EXERCISE INPUTS
=== Section Start ===

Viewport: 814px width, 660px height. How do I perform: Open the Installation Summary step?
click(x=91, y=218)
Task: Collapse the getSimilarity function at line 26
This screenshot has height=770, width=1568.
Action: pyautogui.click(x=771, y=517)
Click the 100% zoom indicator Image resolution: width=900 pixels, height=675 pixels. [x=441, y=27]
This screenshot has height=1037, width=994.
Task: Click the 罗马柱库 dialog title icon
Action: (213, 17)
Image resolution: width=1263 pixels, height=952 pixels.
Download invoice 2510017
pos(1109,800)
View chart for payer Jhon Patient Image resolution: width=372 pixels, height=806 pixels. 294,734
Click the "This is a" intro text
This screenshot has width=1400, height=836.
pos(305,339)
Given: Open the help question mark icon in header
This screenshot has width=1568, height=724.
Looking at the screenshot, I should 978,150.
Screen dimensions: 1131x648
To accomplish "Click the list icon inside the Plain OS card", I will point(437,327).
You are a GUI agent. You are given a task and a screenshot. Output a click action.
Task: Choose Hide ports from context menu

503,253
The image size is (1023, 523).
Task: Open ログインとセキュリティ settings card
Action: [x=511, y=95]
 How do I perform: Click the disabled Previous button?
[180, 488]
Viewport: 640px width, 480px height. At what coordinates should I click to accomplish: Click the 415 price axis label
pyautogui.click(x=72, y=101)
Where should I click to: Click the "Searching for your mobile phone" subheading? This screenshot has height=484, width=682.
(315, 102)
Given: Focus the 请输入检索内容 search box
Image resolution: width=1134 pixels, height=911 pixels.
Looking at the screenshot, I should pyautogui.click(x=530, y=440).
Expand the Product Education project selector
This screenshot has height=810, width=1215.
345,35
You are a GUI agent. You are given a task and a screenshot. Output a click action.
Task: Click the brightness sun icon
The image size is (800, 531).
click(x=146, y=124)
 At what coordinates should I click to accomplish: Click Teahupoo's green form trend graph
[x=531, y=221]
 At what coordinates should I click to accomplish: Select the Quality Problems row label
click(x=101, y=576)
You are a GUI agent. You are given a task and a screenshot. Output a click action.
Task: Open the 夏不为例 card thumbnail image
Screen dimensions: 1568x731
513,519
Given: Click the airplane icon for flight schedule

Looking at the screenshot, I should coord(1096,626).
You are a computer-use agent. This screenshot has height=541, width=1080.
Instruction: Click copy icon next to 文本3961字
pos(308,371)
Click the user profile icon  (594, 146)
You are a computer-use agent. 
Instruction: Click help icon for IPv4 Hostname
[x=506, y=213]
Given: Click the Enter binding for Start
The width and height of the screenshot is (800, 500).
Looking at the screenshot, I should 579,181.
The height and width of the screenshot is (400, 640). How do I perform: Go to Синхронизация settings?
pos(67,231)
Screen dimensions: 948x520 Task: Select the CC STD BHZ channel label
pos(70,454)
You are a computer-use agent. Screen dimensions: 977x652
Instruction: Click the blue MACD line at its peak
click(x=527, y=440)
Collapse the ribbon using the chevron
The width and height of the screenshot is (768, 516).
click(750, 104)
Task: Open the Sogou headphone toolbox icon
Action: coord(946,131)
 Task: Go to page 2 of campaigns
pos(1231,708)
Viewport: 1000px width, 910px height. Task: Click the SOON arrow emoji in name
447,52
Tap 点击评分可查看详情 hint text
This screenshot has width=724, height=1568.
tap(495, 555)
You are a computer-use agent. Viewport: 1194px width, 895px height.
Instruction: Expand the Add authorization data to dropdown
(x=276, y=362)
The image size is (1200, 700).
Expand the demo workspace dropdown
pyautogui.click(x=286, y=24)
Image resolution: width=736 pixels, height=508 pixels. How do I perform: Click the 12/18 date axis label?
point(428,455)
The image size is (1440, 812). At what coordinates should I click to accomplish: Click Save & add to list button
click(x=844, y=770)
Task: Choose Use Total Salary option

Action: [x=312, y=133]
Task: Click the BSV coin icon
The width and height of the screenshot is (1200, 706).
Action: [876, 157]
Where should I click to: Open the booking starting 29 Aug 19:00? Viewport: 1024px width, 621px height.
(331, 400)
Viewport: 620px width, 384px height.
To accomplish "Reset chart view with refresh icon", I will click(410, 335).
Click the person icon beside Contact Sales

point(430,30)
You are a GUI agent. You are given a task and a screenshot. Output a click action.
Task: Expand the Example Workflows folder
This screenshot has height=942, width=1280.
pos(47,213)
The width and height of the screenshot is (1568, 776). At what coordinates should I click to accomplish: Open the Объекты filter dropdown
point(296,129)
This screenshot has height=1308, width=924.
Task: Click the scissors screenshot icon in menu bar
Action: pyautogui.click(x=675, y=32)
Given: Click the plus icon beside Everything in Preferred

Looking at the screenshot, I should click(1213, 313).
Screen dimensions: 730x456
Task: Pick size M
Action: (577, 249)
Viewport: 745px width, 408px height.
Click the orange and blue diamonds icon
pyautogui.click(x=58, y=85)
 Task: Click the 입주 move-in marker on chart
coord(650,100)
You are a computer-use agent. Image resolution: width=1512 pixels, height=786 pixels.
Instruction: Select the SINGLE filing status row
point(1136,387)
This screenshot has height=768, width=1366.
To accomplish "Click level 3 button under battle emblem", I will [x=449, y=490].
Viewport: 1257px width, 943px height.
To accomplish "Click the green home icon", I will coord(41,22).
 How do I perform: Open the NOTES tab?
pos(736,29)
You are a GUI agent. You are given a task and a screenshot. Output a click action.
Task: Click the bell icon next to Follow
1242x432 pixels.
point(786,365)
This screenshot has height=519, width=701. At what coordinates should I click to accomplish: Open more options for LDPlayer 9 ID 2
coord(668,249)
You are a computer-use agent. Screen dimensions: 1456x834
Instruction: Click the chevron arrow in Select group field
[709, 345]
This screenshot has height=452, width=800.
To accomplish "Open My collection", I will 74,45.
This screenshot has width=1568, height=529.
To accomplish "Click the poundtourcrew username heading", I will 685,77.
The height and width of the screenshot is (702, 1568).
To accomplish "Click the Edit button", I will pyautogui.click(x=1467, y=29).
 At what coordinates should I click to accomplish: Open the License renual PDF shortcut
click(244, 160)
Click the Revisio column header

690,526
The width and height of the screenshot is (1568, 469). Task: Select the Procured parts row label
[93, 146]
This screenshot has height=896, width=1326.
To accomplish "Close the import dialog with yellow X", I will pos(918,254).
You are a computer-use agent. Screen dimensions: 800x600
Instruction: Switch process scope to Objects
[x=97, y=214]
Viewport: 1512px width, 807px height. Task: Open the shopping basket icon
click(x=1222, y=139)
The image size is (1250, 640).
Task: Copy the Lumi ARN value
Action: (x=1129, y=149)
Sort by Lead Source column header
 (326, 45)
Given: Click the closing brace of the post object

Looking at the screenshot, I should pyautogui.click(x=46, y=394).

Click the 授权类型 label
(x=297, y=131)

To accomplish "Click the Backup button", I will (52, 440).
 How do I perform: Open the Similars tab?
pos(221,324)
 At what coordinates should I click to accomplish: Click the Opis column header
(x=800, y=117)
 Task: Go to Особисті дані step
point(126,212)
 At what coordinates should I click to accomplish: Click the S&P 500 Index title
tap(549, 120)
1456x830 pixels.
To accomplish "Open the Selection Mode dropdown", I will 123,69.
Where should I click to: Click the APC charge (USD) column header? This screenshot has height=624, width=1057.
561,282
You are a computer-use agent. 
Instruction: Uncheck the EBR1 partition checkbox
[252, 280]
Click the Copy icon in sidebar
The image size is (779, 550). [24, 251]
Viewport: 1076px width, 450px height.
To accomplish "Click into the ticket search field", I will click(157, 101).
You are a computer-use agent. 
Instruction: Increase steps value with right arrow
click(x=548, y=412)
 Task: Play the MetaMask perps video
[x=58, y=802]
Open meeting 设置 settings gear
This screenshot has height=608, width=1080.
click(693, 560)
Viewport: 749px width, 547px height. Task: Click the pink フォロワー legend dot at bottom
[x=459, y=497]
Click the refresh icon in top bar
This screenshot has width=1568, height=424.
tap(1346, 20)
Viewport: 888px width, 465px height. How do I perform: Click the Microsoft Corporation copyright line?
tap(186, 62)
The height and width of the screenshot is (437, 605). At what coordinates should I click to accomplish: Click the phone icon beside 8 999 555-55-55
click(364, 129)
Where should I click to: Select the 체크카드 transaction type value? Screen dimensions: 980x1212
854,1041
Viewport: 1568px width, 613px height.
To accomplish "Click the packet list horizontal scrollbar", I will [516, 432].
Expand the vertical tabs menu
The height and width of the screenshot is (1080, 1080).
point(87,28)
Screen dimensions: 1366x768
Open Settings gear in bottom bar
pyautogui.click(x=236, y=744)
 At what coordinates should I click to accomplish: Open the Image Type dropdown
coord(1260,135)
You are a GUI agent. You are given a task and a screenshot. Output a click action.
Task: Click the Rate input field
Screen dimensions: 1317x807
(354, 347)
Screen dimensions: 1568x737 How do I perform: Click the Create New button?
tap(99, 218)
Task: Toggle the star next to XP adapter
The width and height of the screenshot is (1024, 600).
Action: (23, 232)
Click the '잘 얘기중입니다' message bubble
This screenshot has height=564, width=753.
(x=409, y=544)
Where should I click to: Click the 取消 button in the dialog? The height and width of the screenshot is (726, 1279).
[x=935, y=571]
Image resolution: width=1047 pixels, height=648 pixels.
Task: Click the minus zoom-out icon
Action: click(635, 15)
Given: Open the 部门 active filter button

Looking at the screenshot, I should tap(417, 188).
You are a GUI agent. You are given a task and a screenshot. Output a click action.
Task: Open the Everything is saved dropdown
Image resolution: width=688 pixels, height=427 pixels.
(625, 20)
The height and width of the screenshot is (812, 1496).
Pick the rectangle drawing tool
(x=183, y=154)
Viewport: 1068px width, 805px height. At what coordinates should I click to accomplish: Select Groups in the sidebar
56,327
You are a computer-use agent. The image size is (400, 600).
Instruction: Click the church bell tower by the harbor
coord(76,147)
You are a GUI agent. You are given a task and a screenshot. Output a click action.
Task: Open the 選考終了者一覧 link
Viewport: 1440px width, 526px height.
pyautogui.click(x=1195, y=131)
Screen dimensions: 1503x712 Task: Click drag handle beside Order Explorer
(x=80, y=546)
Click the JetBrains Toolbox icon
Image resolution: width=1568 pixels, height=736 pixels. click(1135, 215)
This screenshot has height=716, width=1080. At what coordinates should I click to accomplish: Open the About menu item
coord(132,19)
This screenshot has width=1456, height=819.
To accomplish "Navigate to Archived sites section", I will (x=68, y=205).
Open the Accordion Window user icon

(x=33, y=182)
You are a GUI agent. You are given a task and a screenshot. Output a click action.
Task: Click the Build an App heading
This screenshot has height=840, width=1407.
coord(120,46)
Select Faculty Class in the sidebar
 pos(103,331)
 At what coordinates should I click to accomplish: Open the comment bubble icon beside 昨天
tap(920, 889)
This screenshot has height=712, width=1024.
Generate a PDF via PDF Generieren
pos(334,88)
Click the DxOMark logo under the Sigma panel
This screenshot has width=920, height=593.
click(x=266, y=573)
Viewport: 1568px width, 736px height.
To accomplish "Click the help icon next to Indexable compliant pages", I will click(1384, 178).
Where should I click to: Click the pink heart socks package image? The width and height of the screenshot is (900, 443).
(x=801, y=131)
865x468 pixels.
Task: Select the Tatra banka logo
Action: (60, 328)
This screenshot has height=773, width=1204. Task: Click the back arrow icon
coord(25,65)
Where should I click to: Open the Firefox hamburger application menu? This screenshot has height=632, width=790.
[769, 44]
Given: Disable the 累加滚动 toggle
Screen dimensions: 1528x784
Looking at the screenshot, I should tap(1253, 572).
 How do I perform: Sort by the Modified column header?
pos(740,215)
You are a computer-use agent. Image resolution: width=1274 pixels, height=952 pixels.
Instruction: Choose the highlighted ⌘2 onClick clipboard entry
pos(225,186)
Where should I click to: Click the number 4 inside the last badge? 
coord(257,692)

=== Section End ===

TASK REQUIREMENTS
I'd like the lines above from the one with "Where should I click to: Click the 取消" up to and including the one with "The height and width of the screenshot is (812, 1496)." copied exactly, with no other lines.

WRITTEN RESPONSE
Where should I click to: Click the 取消 button in the dialog? The height and width of the screenshot is (726, 1279).
[x=935, y=571]
Image resolution: width=1047 pixels, height=648 pixels.
Task: Click the minus zoom-out icon
Action: click(635, 15)
Given: Open the 部门 active filter button

Looking at the screenshot, I should tap(417, 188).
You are a GUI agent. You are given a task and a screenshot. Output a click action.
Task: Open the Everything is saved dropdown
Image resolution: width=688 pixels, height=427 pixels.
(625, 20)
The height and width of the screenshot is (812, 1496).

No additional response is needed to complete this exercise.